LONDON: The European Central Bank has talked up the chances of launching a bond-buying programme to ward off deflation and having led markets down that path there could be a serious adverse reaction if it does not follow through.

ECB President Mario Draghi pledged on Aug. 7 to use all necessary means to avoid deflation, including “quantitative easing” if necessary. He upped the ante at a US Federal Reserve symposium in Jackson Hole on Aug. 22 by insisting “all the available instruments” would be used to preserve stability.

Markets needed no more invitation to start pricing in QE, no matter how difficult it remains for other ECB policymakers to swallow.

Long-term borrowing rates for euro zone governments from Germany to the “periphery” in Spain tumbled to new record lows and the euro currency shed almost 2 per cent against the dollar.

Ten-year German bond yields shed 26 basis points in August, the biggest monthly fall since January, and 30-year yields lost 31 bp, the biggest loss since May 2012. Equivalent Spanish yields dropped half a percentage point.

If the ECB does not meet market expectations, government bond yields could spike in countries like Italy, which is already back in recession, and fellow high-debtor Spain.

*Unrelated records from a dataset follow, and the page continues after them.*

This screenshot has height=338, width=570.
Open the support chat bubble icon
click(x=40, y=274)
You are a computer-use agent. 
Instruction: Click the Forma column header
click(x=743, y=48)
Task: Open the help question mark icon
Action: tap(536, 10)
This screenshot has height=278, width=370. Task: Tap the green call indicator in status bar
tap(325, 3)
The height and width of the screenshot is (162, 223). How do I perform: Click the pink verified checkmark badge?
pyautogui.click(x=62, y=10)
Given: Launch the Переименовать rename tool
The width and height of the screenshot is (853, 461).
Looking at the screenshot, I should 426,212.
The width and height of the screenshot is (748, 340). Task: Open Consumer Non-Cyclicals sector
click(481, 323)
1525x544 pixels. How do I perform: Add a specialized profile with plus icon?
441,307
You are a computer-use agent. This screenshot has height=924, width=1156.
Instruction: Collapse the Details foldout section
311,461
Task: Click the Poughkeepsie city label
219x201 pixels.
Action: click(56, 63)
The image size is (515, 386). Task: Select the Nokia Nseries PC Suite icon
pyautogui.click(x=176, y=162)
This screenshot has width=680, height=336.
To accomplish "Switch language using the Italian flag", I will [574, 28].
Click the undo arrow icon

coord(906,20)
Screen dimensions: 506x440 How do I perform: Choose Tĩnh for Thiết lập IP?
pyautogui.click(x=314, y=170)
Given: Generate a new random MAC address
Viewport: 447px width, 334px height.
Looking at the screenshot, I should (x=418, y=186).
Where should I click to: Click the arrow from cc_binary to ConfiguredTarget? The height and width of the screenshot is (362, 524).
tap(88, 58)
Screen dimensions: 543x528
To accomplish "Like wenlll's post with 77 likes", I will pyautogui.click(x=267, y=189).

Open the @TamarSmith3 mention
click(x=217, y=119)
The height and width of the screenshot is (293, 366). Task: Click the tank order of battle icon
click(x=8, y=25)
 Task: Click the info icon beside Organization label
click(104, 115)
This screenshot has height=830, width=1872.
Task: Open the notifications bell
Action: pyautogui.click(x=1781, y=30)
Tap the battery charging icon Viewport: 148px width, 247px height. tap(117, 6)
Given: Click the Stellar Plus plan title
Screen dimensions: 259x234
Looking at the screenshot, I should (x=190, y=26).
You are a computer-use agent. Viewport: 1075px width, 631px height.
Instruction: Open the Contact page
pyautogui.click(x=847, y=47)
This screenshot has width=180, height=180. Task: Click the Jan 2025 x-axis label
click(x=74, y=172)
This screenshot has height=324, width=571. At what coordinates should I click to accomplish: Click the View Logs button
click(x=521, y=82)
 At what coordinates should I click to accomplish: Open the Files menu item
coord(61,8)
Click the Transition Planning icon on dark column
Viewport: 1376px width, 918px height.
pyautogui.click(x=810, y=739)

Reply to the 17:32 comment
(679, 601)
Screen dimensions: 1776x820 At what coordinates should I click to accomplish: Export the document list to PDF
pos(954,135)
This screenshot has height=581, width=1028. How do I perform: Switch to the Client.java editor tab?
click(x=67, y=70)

Deutsche Bank estimates bond investors have now factored in a 50-70pc probability of some “QE-infinity type” programme from the ECB.

A Reuters poll last week showed market economists saw a 75pc chance of a QE programme involving the purchases of asset-backed securities by March next year, and a 40pc chance of a sovereign bond-buying scheme.

“If the economy stays at it is and the ECB does nothing, there would be some problems on the sovereign front, especially the periphery,” said Luca Jellinek, head of rates strategy at Credit Agricole in London.

Analysis of other money-printing bouts around the world over the past six years shows the success of QE in reviving the real economy pivots on the bond markets cutting credit costs and that tends to happen before money printing formally gets underway.

This was certainly true of action from the Fed, Bank of England and Bank of Japan as investors move to price in the stimulus as soon as it was mooted by policymakers.